September 28, 2017 11:07
The U.S. government on Tuesday announced more sanctions against 10 North Korean banks and 26 individuals. The announcement came just five days after U.S. President Donald Trump signed an executive order authorizing a secondary boycott of countries and individuals who engage in business with North Korea.
"We are targeting North Korean banks and financial facilitators acting as representatives for North Korean banks across the globe," Treasury Secretary Steven Mnuchin said in a statement. "This further advances our strategy to fully isolate North Korea in order to achieve our broader objectives of a peaceful and denuclearized Korean Peninsula."
The Treasury Department said the North Korean banks on its fresh list are Agricultural Development Bank, Cheil Credit Bank, Hana Banking Corporaton, International Industrial Development Bank, Jinmyong Joint Bank, Jinsong Joint Bank, Koryo Commercial Bank and Ryugyong Commercial Bank.

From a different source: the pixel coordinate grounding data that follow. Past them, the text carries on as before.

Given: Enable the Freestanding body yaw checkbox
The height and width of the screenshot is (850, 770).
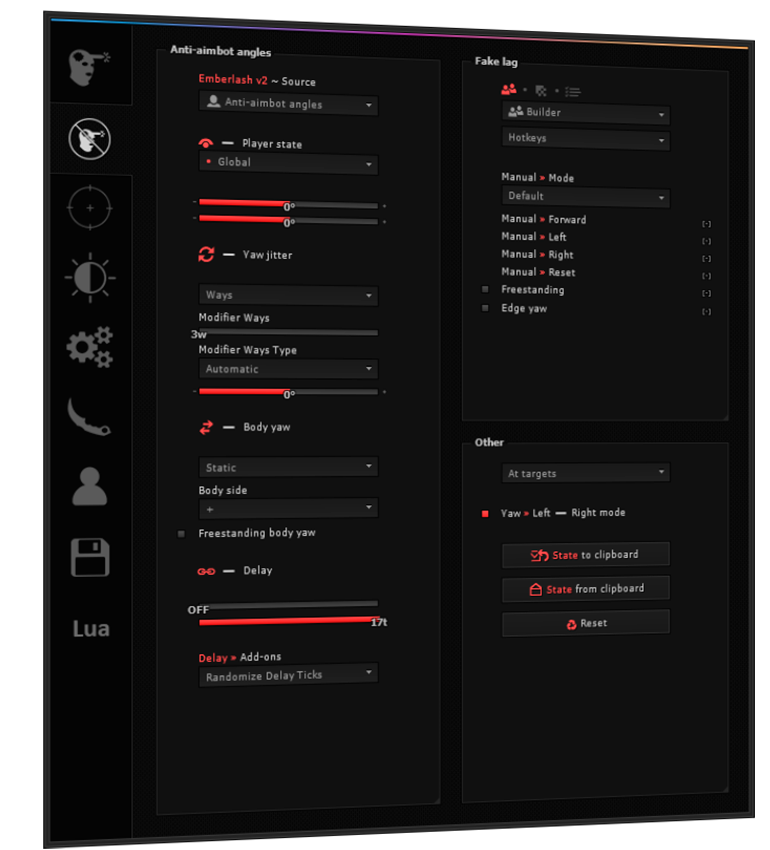Looking at the screenshot, I should point(181,534).
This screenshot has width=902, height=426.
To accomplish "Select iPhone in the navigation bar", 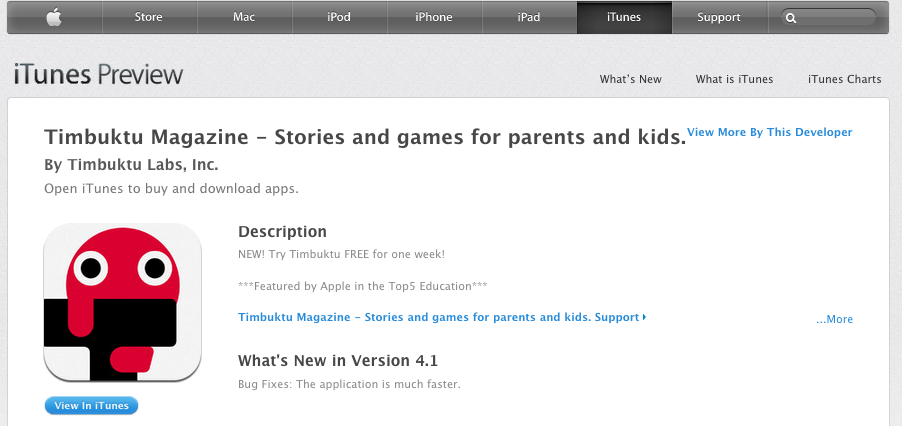I will point(434,17).
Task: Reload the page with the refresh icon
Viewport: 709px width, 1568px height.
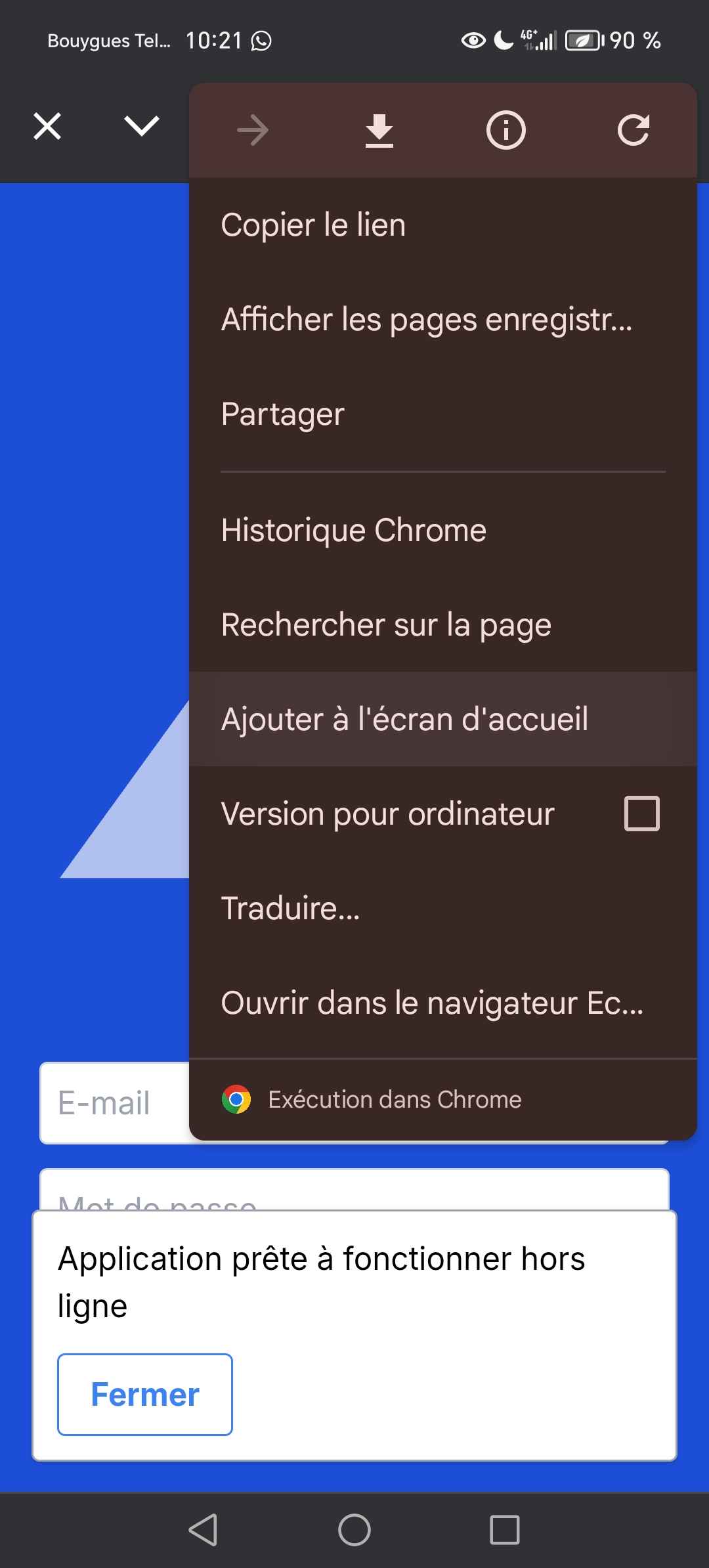Action: click(x=633, y=130)
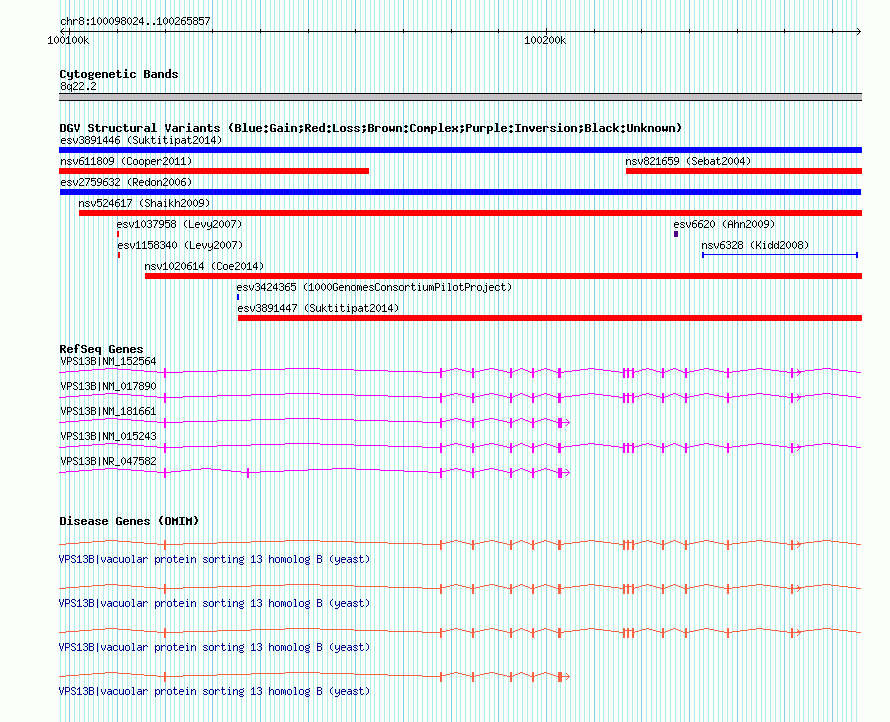Click the small esv1037958 red variant marker
The width and height of the screenshot is (890, 722).
coord(118,234)
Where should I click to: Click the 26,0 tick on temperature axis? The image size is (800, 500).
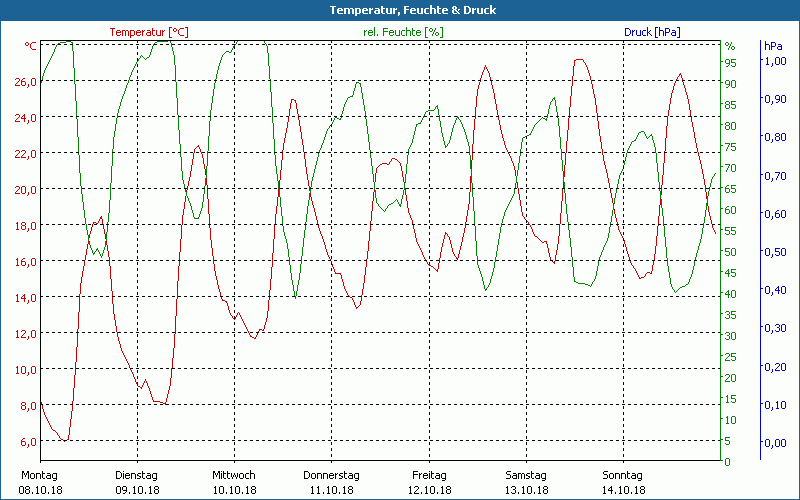coord(25,82)
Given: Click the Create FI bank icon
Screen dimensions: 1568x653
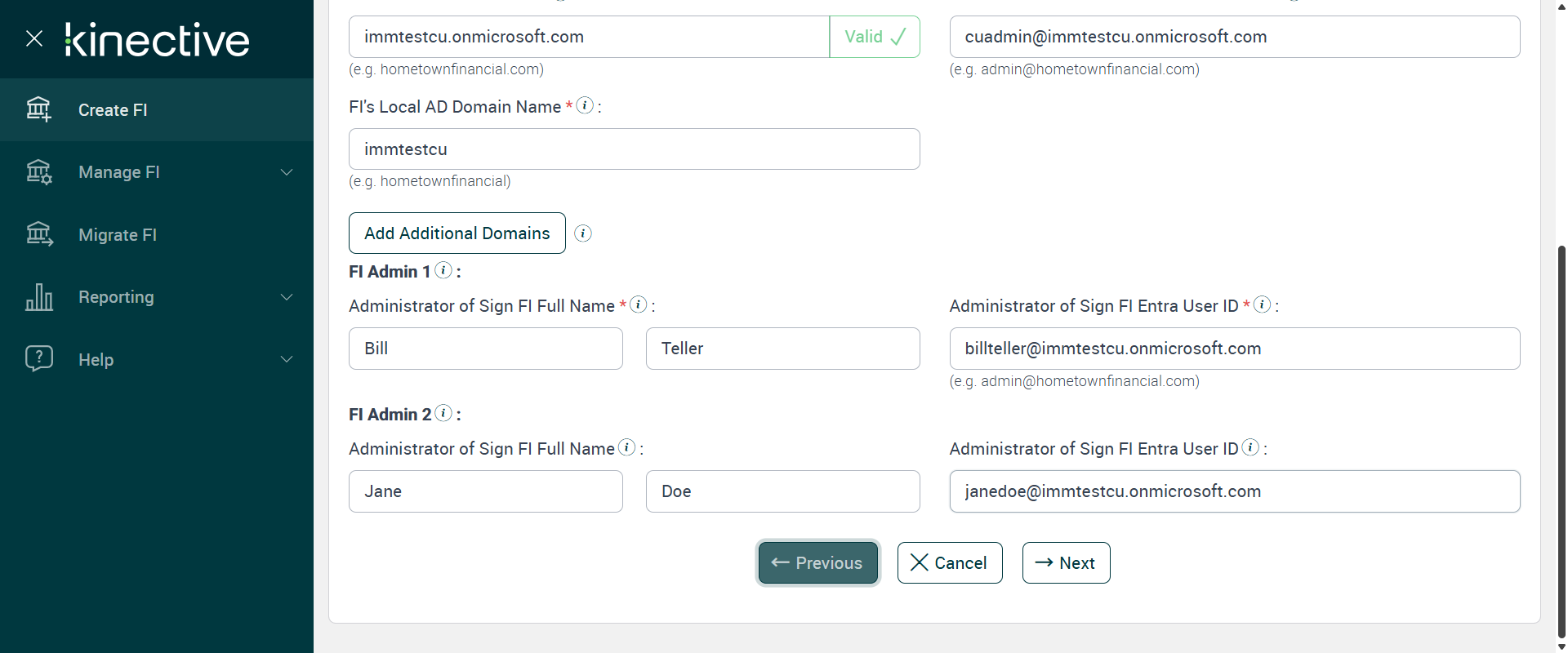Looking at the screenshot, I should [x=38, y=109].
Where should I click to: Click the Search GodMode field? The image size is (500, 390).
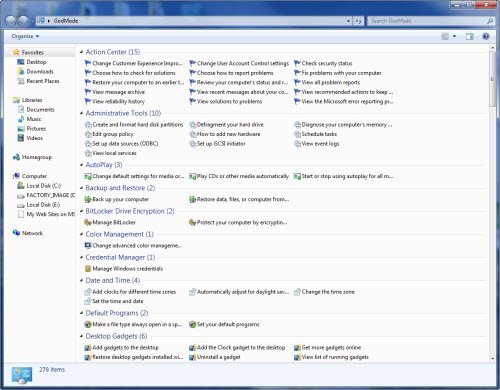point(427,21)
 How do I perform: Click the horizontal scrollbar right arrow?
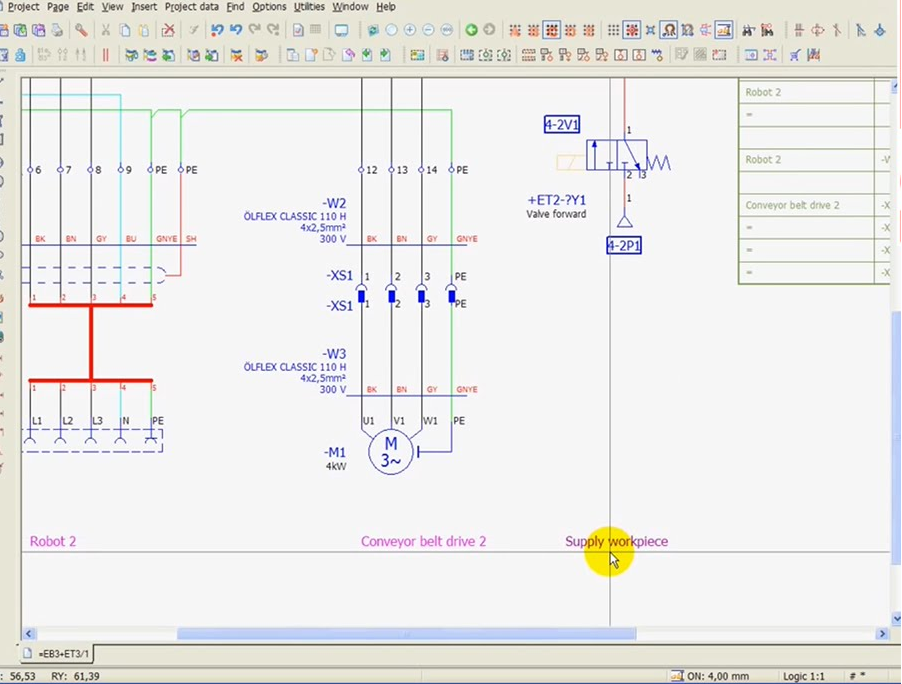click(882, 634)
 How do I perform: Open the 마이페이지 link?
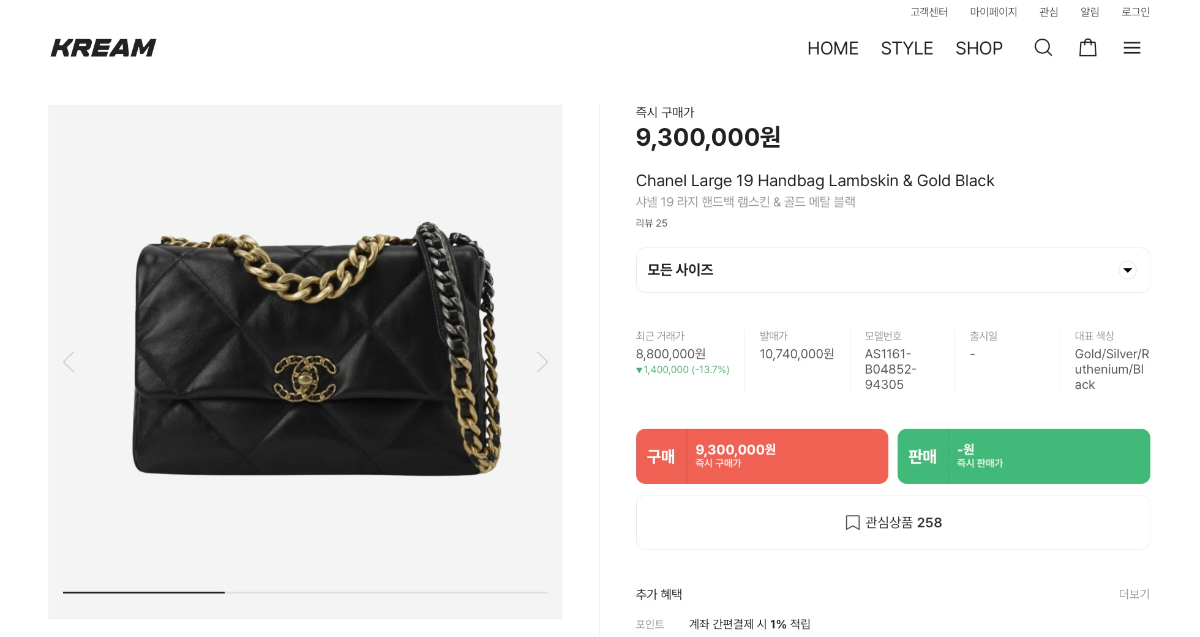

Hana and Jinmyong were created in conjunction with Chinese investors, so the ban could signal the start of U.S. sanctions against more Chinese banks that have dealings with the North.
The 26 individuals are North Korean representatives of North Korean banks in Russia, Libya and the UAE, but the bulk are in China with 19.
The U.S. assets of the blacklisted banks and individuals can be seized or frozen. They probably do not have any, but the aim is to stop any dollar transactions that might flow through American exchange banks.
The U.S. is poised to expand the targets to foreign businesses and citizens. The next target is expected to be Chinese banks that deal with North Korea. The Treasury Department is also considering sanctions against ships that enter North Korean ports.
Meanwhile, Trump issued more dire threats against the North. After a summit with Spanish Prime Minister Mariano Rajoy, Trump said. "If we have to take [the military option] we will. It will be devastating, I can tell you that, devastating for North Korea."
Trump said North Korean leader Kim Jong-un is "acting very badly." He also thanked Rajoy for exiling the North Korean ambassador.
In a Senate hearing earlier in the day, U.S. Joint Chiefs of Staff Chairman Joseph Dunford said it is only a matter of time before North Korea develops a nuclear weapon capable of striking the U.S. mainland.
"Whether it's three months or six months or 18 months, it is soon, and we ought to conduct ourselves as though it is just a matter of time, and a matter of very short time, before North Korea has that capability," he said.